▸ What is asked:
**a)** In the book review, who called The Little Book That Beat the Market "One of the most important investment books of the last 50 years"?
**b)** From the book review, pull out the stretch from "Professor Greenblatt's first" through "businesses create value.", copied word for word.

▸ Page excerpt:

* Start *

Top Customer Reviews

Format: Hardcover
As a portfolio manager at a large New York based hedge fund I have read more investment books than I care to admit. With that being said, The Little Book That Beat the Market is the first book I have felt compelled to review on Amazon (of course, I am not really going out on a limb recommending a book that legendary investor Michael Price describes as "One of the most important investment books of the last 50 years.")

Professor Greenblatt's first book, You Can Be a Stock Market Genius, is widely regarded as the seminal text on special situations investing and the strategies contained in the book are employed by multiple hedge funds and investment professional. While I recommend Stock Market Genius to anyone who has the time and desire to analyze stocks in detail (at least 3 hours a week) I highly recommend The Little Book That Beat the Market to ALL investors of ALL ages and to ANYONE who wants to understand how businesses create value.

* End *

▸ Data shown:
* Start *

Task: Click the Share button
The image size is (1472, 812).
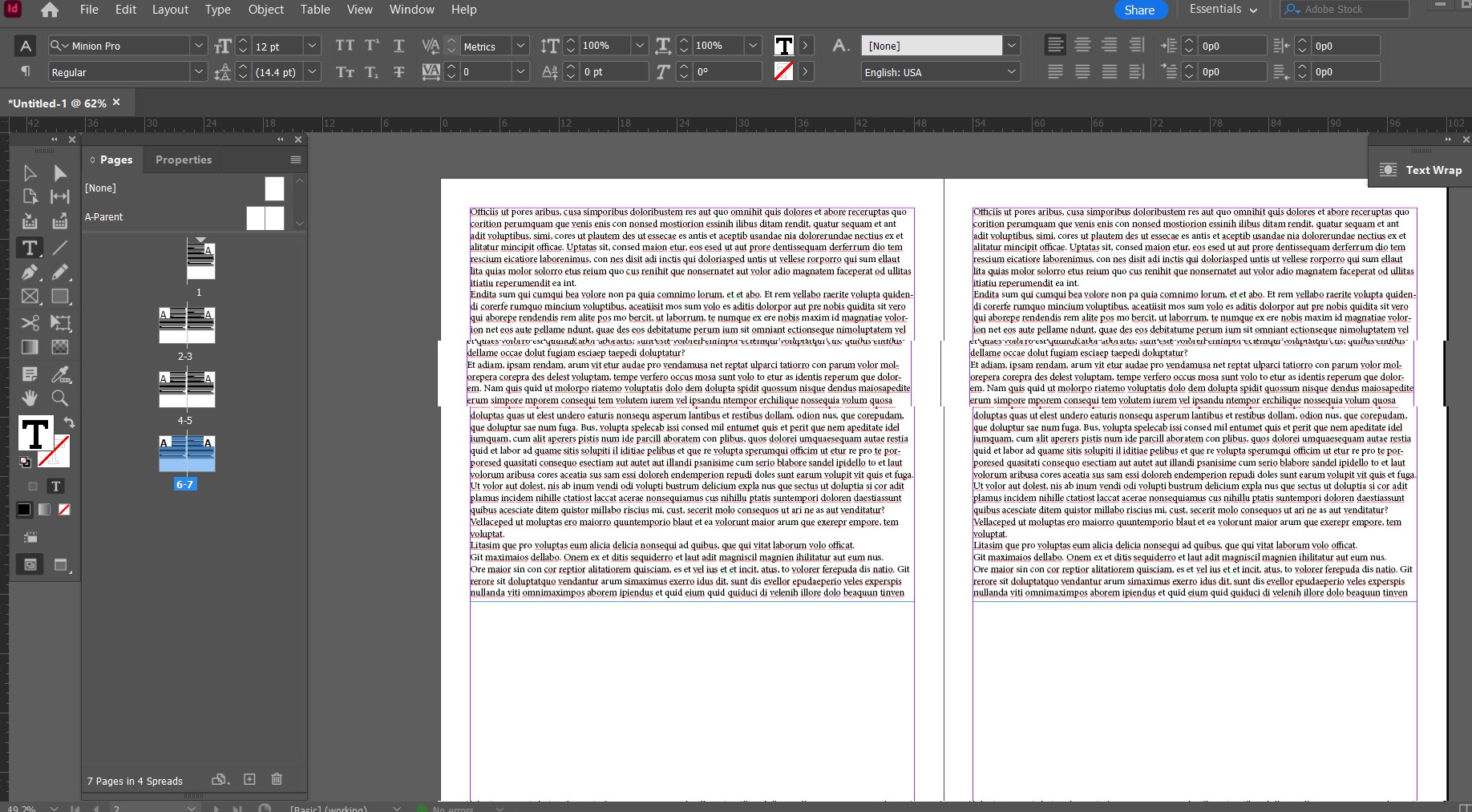Action: click(1140, 10)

* End *

▸ Per-task answers:
**a)** Michael Price, whom the reviewer calls a legendary investor.

**b)**
Professor Greenblatt's first book, You Can Be a Stock Market Genius, is widely regarded as the seminal text on special situations investing and the strategies contained in the book are employed by multiple hedge funds and investment professional. While I recommend Stock Market Genius to anyone who has the time and desire to analyze stocks in detail (at least 3 hours a week) I highly recommend The Little Book That Beat the Market to ALL investors of ALL ages and to ANYONE who wants to understand how businesses create value.